Yeah, I think you're right about enthusiasts taking over games mag publishing from the commercial sector. I have in the past purchased Freeze64 - a regular A5, colour, 32-page mag devoted to the Commodore 64 - which is produced by one person and is a great read. The recent NintyFresh mag is also developed by a small group of enthusiasts.
Hey, maybe these smaller 'zines are the way forward!
I can only presume that PC Gamer is still going because it's being propped up by sales of the US version, which is basically an abridged UK edition and printed on lower grade paper; as to look at sales are way under that of Official Xbox Magazine (Future appeared to blame its abrupt closure on Covid). Unless the license was up for renewal and Microsoft wanted too much for it? Unlike Nintendo, I haven't read anything that indicated Microsoft themselves wanted it closed.

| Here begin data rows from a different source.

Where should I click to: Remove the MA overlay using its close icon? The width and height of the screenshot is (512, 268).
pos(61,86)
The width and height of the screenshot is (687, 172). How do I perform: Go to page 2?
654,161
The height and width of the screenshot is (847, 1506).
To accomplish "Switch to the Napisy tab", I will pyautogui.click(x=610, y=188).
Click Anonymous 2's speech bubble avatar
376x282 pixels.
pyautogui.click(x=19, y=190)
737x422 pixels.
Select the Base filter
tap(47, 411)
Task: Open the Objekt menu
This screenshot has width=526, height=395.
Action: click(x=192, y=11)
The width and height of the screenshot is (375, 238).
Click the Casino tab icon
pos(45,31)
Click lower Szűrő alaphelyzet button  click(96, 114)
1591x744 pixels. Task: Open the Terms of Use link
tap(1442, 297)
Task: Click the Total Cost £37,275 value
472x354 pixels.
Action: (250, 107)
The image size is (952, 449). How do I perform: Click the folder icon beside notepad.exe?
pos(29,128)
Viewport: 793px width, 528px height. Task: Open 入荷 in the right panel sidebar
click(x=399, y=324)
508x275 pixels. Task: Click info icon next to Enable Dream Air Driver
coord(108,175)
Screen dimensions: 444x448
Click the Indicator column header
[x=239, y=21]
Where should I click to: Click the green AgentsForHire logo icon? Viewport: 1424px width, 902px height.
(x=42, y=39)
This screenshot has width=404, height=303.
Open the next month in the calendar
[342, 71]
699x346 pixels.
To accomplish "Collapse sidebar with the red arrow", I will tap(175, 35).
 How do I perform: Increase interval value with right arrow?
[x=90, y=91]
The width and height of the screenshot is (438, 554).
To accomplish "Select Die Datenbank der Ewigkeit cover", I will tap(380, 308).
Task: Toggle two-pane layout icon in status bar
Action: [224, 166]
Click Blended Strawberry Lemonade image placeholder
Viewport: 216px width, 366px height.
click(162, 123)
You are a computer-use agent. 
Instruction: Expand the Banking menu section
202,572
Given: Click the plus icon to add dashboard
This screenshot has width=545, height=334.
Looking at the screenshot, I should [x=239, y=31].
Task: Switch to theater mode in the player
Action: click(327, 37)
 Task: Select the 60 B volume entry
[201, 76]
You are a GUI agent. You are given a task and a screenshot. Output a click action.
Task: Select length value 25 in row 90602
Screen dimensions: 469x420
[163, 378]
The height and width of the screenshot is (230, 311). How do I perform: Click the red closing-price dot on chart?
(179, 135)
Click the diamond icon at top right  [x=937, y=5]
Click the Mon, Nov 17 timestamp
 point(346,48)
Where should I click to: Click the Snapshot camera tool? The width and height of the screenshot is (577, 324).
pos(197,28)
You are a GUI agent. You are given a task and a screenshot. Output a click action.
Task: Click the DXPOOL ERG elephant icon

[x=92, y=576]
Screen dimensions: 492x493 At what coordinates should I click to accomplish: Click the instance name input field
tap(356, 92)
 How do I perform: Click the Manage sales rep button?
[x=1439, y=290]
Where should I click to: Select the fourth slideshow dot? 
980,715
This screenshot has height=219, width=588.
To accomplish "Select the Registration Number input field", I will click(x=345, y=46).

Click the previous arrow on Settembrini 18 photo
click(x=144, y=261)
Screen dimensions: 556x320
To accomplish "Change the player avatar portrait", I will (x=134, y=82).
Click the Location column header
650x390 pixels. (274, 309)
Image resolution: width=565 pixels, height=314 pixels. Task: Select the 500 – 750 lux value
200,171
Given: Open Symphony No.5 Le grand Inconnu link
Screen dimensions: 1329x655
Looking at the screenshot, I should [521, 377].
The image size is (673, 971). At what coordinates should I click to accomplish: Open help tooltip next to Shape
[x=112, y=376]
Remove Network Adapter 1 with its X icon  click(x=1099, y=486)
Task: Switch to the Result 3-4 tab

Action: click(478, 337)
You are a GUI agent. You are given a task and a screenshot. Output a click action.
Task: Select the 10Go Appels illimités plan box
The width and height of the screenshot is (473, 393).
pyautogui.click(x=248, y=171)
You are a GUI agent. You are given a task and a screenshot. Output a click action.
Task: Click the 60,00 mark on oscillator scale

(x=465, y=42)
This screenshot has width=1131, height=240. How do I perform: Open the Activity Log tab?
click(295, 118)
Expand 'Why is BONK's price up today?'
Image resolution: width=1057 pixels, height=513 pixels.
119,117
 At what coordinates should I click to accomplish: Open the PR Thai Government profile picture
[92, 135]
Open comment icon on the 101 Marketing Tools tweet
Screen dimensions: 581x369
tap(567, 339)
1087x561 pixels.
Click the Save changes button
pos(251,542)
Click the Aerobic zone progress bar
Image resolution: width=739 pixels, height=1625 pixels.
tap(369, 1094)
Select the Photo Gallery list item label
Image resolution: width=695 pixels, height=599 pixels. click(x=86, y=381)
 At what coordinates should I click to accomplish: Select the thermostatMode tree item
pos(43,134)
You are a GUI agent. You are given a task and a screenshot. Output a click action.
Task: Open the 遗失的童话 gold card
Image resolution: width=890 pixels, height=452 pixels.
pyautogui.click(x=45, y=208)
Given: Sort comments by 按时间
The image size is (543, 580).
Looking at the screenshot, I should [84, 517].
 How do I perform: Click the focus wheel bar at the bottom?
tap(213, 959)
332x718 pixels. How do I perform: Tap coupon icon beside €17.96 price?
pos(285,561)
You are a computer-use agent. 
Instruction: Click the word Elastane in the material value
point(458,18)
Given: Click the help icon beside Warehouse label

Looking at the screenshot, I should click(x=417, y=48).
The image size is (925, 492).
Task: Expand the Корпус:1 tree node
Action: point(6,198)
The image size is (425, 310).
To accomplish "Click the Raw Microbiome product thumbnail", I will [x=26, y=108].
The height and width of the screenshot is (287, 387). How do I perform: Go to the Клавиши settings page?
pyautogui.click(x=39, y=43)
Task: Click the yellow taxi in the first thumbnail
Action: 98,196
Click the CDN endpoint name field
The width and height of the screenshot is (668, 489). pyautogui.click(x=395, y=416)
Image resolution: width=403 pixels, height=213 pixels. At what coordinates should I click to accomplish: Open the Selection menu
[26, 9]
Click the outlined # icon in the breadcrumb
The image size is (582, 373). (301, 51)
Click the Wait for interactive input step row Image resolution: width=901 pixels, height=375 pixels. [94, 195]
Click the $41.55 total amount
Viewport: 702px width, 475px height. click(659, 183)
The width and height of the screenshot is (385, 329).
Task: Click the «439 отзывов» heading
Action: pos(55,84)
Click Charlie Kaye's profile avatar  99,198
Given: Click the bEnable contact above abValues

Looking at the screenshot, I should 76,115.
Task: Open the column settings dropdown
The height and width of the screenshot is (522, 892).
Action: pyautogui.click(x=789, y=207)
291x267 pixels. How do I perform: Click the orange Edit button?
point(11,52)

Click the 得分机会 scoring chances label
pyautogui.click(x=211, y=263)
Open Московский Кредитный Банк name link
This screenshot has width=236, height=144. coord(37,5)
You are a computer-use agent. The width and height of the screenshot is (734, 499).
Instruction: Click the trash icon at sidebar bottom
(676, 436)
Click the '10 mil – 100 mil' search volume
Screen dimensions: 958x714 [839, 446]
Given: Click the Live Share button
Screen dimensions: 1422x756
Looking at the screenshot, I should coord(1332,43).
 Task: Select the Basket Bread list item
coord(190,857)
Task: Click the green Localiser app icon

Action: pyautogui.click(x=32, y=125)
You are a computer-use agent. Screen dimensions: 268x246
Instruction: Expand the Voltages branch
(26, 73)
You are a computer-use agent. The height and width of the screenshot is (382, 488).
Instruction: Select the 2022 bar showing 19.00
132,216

Totally agree on the Edge point about what’s selected for review. They’ve always been a bit like that by not reviewing sports games. So much stuff about mobile and (in my view) dry parts of the industry when I just want making of and time extend oh, and mr biffo
Corazon de Leon wrote:I suspect retro gaming magazines are going to be the future of this particular industry, Jawa. Written by, and for, enthusiasts. They'll be like our generation's model collecting books or something Although, I grant you, our generation has those as well.
I'd agree with that, plenty of topics for them to choose from that aren't time-sensitive. While they'll have loads of competition from online still, it does seem to be the best way to mitigate the main issues with the medium.
Yes exactly, to you and Jawa. I think the time-sensitivity thing is a major issue for games magazines and their refusal to move away from the "news-reviews" format is part of what's killing them. People don't need magazines for that anymore, what's needed is in-depth feature stories, making-of articles, and industry-focused information that isn't easily available on the web. Imagine, for example, an oral history of something like the release and marketing of the PS1 in the UK, with a fully referenced set of interviews and conversations with the people involved, reaction from punters who were there at the time, or attended the club launches of PS1s etc, and a timeline of events.*
I genuinely believe content like that would sell good enough numbers to warrant the work that would need to go into it.
*I believe this already exists, so possibly not the best example, but it is an interesting topic!